Até a menor pessoa pode mudar o curso do futuro.
 Todo mundo sonha com um final feliz: um emprego bem sucedido com dores de cabeça quase inexistentes, relações com quem é capaz de valorizar cada característica e tempo suficiente para gastar com os hobbies. O ideal de felicidade tem variações entre viver numa pequena cidade italiana ou numa metrópole japonesa, com vinte e um gatos ou dois filhos, num casamento estável ou numa relação aberta... Mas, no fim das contas, só queremos poder acordar e ter orgulho de quem somos. Queremos ser incapazes de pensar em algo que deveria ser mudado em nossas vidas quando nos perguntarem se faríamos algo diferente. Não é fácil, nem impossível, mas demanda muito esforço.
 Pra atingirmos tudo isso é preciso, no meio do caminho, lidar com noites em claro, com críticas cruéis, crises de choro e vontade de desistir. Ou com uma fada madrinha disposta a ajudar. É difícil manter a determinação e não se contentar com um emprego de meio turno, amigos razoáveis e relacionamentos amorosos que caíram na rotina. O mais ou menos parece muito mais simples que a realização do sonho. Ainda mais quando se tem tanta gente falando que é inútil e que temos que nos contentar com o que a vida ou uma entidade superior nos envia.
 Parece que não há nenhum propósito depois de várias listas de metas incumpridas, depois de ouvir uma porção de nãos, depois de descobrir que os filmes com finais felizes são muito diferentes do que acontece por aí. Todo mundo tem mais sorte que você, todo mundo vai mais longe, com um sorriso no rosto e sem o menor sinal de cansaço. Tem gente que simplesmente tem sorte. Você não é uma dessas pessoas. É?

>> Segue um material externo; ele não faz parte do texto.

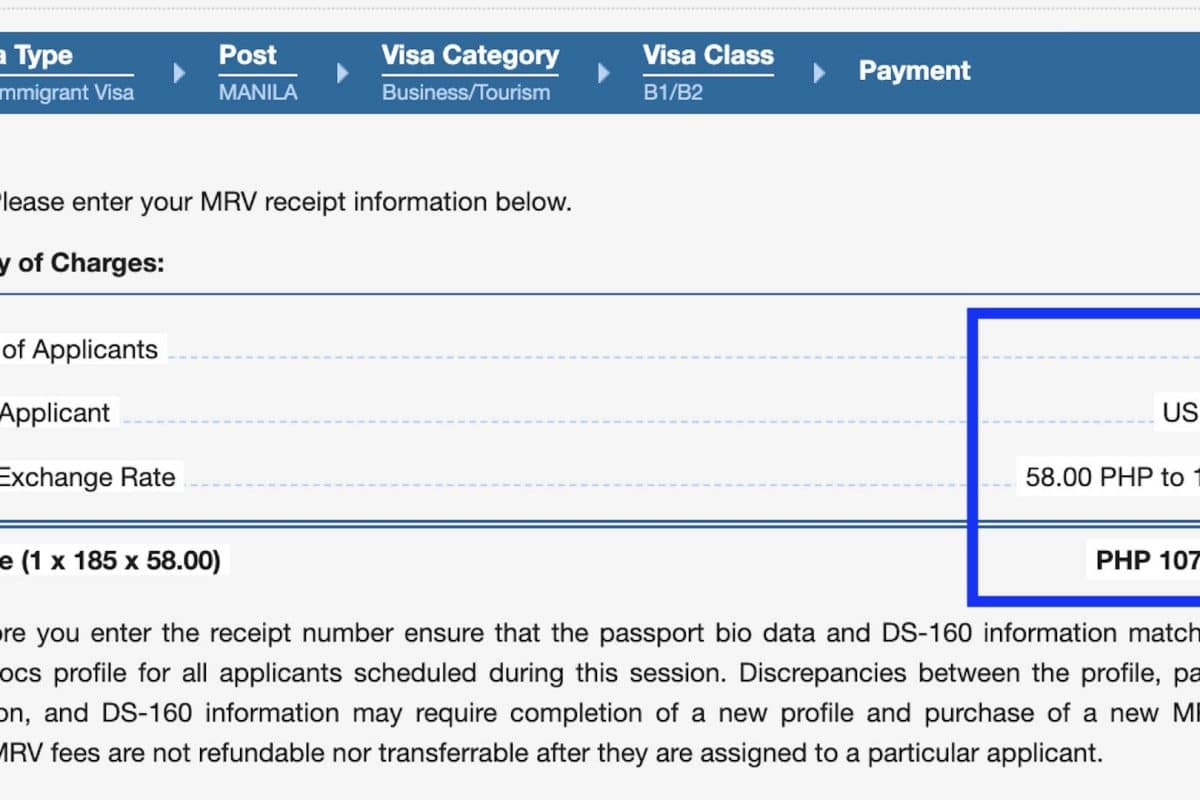Click the bold PHP total amount
This screenshot has width=1200, height=800.
(1146, 560)
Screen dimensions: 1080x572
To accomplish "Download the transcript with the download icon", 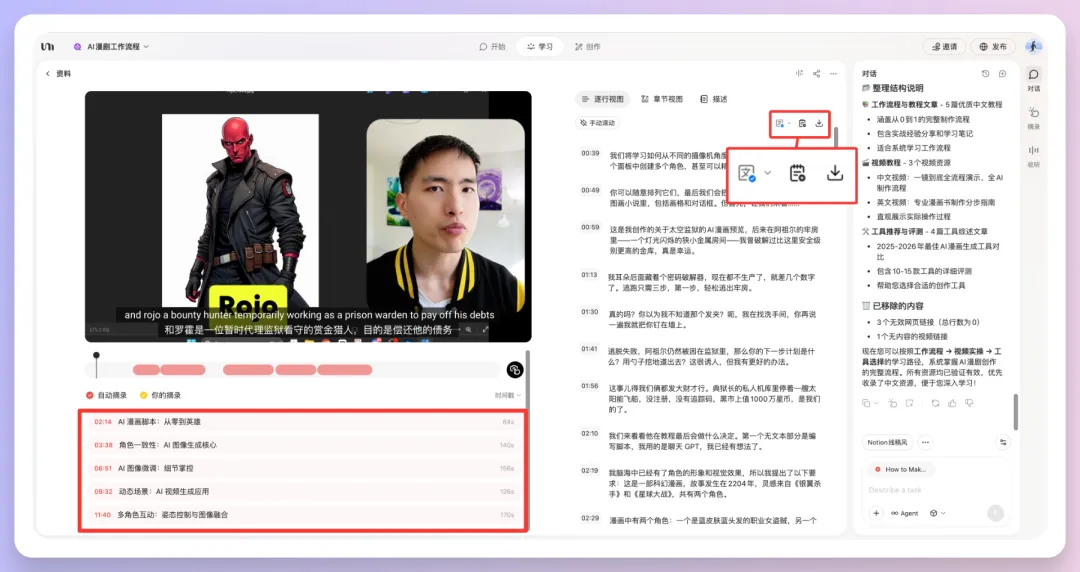I will (x=819, y=123).
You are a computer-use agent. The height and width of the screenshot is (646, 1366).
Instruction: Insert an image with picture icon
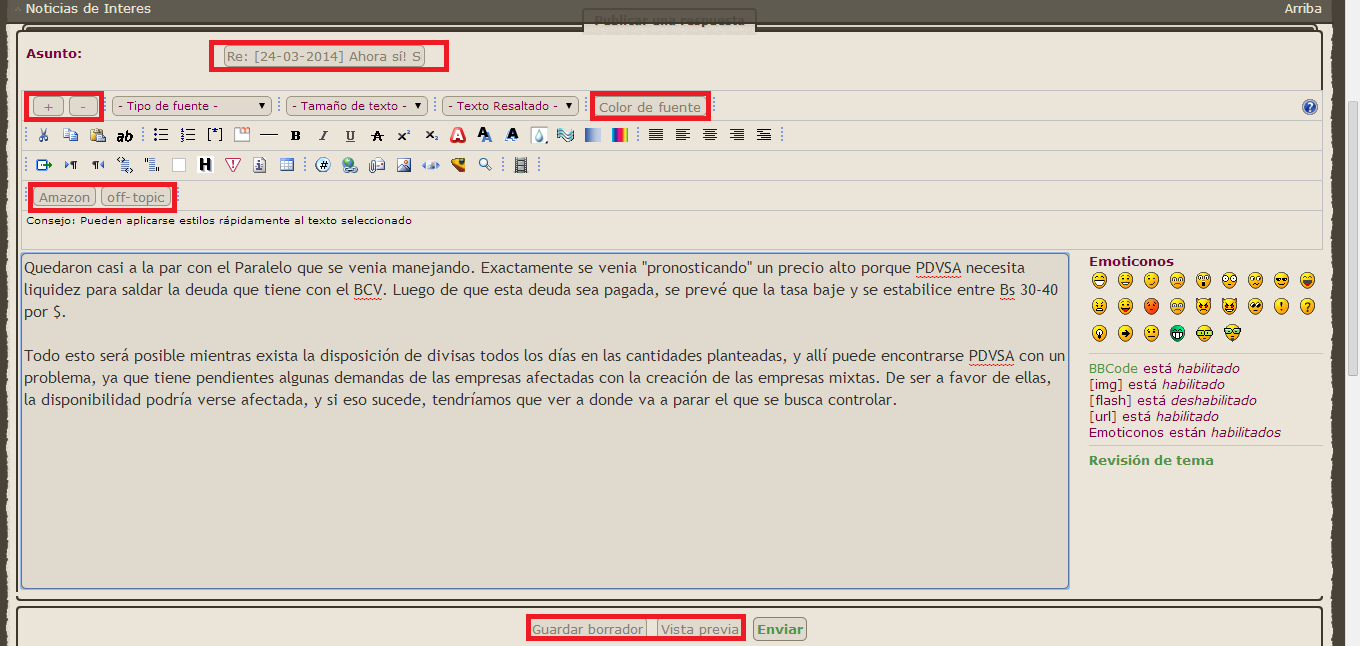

 Nem tudo depende de você. Por mais que continuem dizendo que tudo está em suas mãos, não é verdade. Alguns sonhos realmente se perdem na infinidade de problemas a serem resolvidos, mas as vezes é a coisa certa. Se todos os sonhos se realizassem, provavelmente as coisas não dariam tão certo. Em algum ponto, você descobre que ser advogado é muito mais a sua cara de que ser astronauta. E tá tudo bem. Você descobre que a concorrência no vestibular é enorme e, quando a lista de aprovados sai, o seu nome não tá nela. E tá tudo bem.
 As coisas não acontecem nem como nem quando queremos. E nem tudo é culpa sua. Vai ver a sua vaga no concurso concorrido foi ocupada por alguém que estava desempregado há anos e cuja família precisava do salário. Vai ver a última poltrona do avião que vai para o destino dos seus sonhos vai ser ocupada por uma pessoa que está prestes a rever a mãe depois de um longo período. Não é que você não mereça. Você merece. Você se esforçou para isso. Estudou, trabalhou, juntou dinheiro. Fez tudo que estava ao seu alcance. Mas, o universo, as energias, Deus ou a quem quer que você atribua o destino, achou que seria melhor se fosse da próxima vez.
 Como você vai saber se não dá certo se não tentar de novo? Talvez sejam necessárias oito tentativas. Ou dez. Ou cinquenta e sete. E talvez, no intervalo entre uma tentativa e outra, você descubra um novo sonho. Um que soa muito melhor. Não dá pra saber. Não dá pra escolher. E essa é a graça. O que faz uma vitória ser maravilhosa é a quantidade de esforço que ela requere. Grande parte está nas suas mãos e o trabalho diário é o caminho mais rápido para atingir o que se procura. Mas, não se culpe por tudo. Nem sempre conseguimos o que merecemos ou que desejamos.
 É preciso continuar colocando a maior dedicação possível nas atividades mais entediantes. É preciso aceitar que alguns sonhos morrem e que não tem problema deixar que novas metas entrem no lugar das antigas. Nem tudo segue conforme o nosso plano. A gente tem que, em uma hora ou outra, lidar com uns babacas no meio do caminho. Às vezes, nós somos os babacas. Mas, fica tudo bem. Não de primeira e nem seguindo o plano inicial. Mas, fica. Uma hora ou outra acabamos vencendo a felicidade pelo cansaço.